> _About this exercise_
For this exercise, output exactly and only the lines running from the one with "Task: Open the 验证码设置 tab" through the final line of the data below, without pictures.

Extracted records
....................

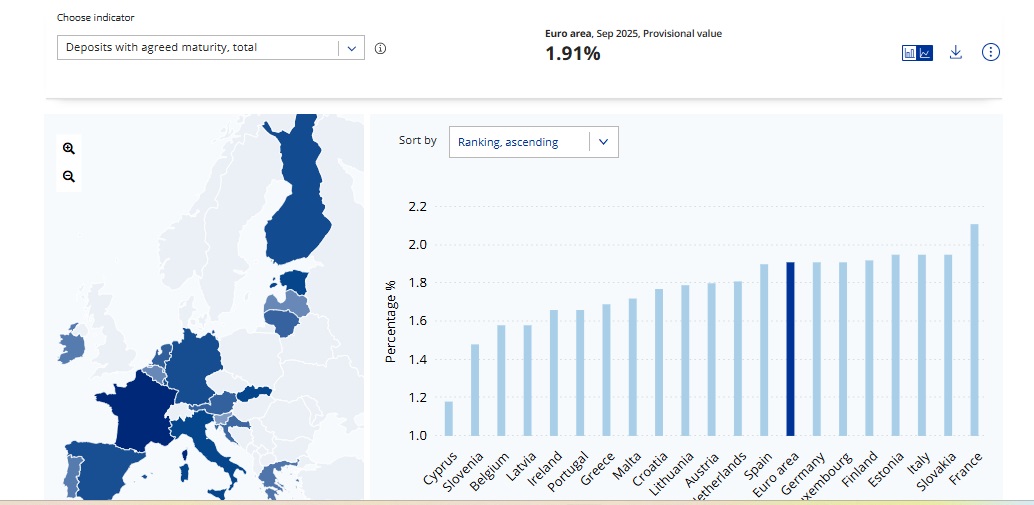Viewport: 1034px width, 505px height.
Task: Open the Choose indicator dropdown
Action: point(210,47)

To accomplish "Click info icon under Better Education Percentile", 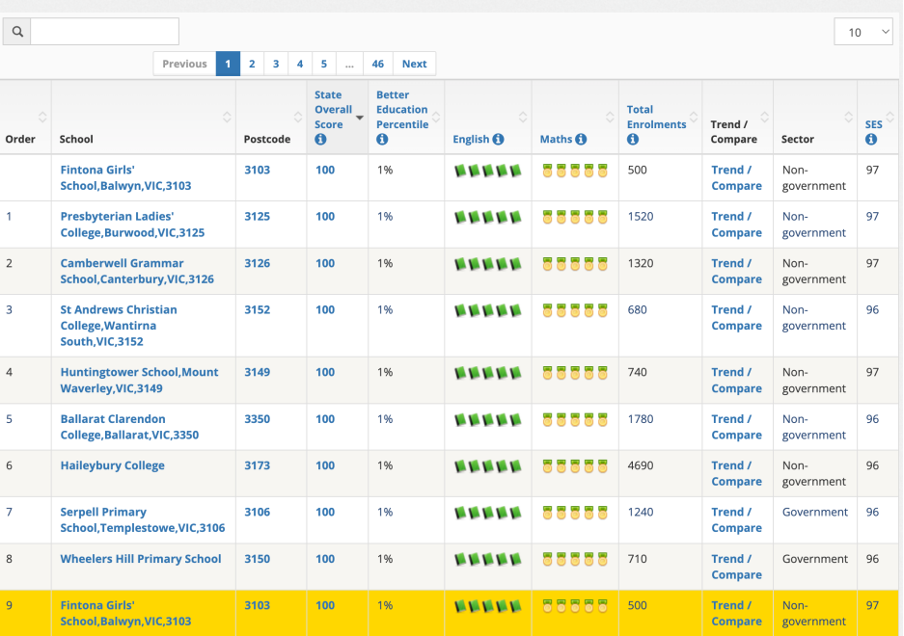I will [x=382, y=140].
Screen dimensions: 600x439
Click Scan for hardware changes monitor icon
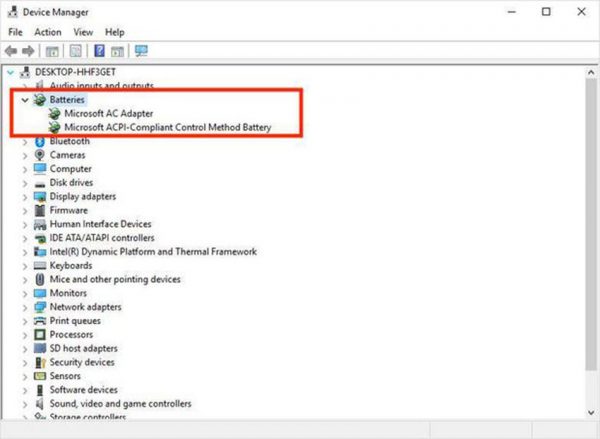[x=141, y=51]
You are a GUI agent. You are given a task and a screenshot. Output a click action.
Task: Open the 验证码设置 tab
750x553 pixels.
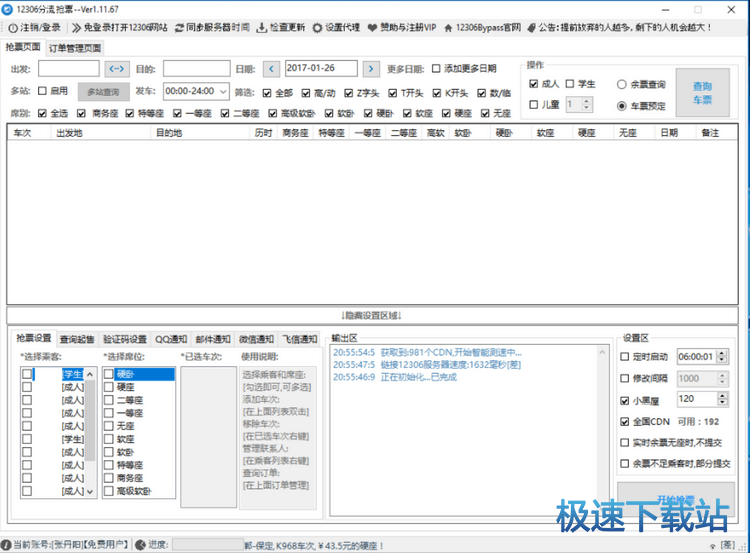tap(126, 339)
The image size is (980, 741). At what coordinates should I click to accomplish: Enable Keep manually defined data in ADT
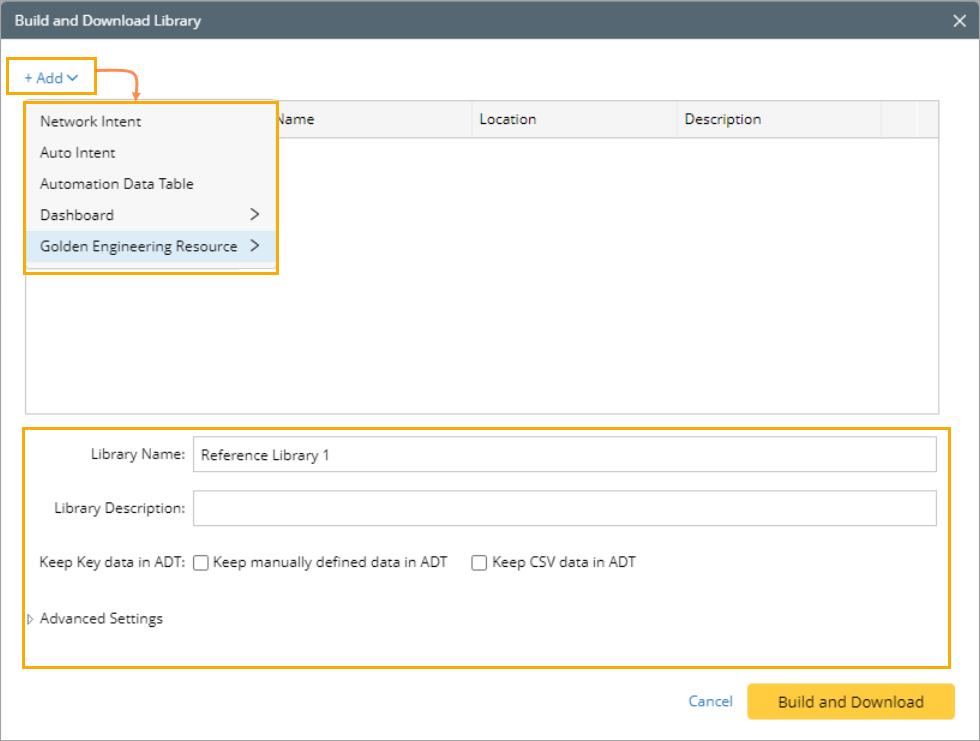(201, 563)
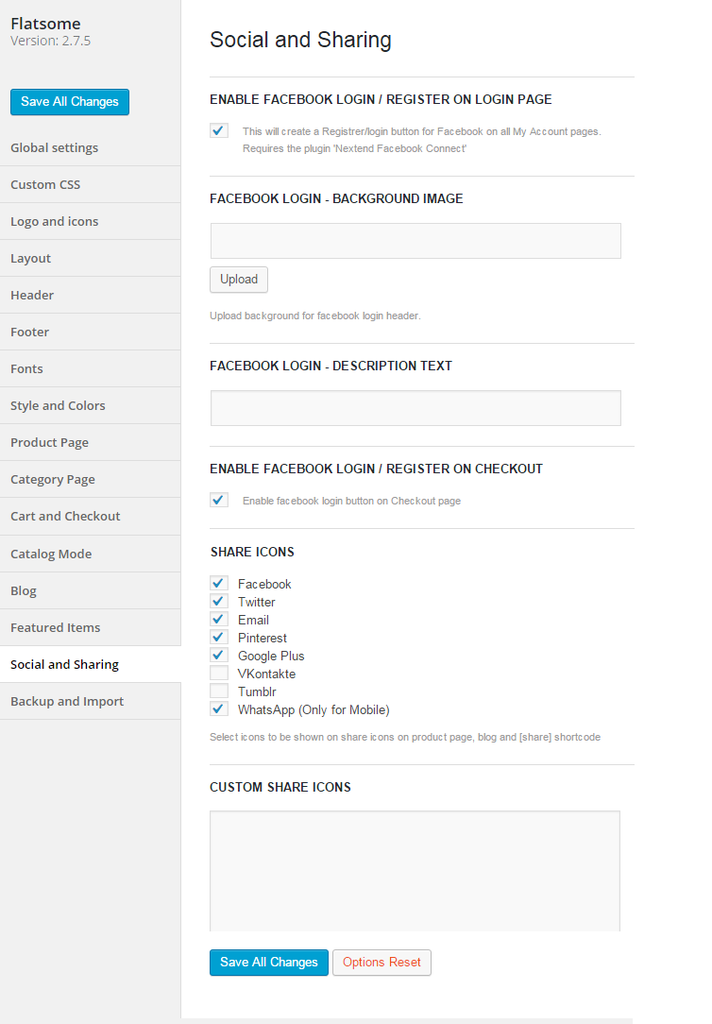Go to Custom CSS settings
This screenshot has height=1024, width=712.
point(90,185)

....................

> _Output below_
Task: Open the 验证码设置 tab
750x553 pixels.
tap(126, 339)
The image size is (980, 741). At what coordinates should I click to accomplish: Enable Keep manually defined data in ADT
(201, 563)
Go to Custom CSS settings
This screenshot has height=1024, width=712.
point(90,185)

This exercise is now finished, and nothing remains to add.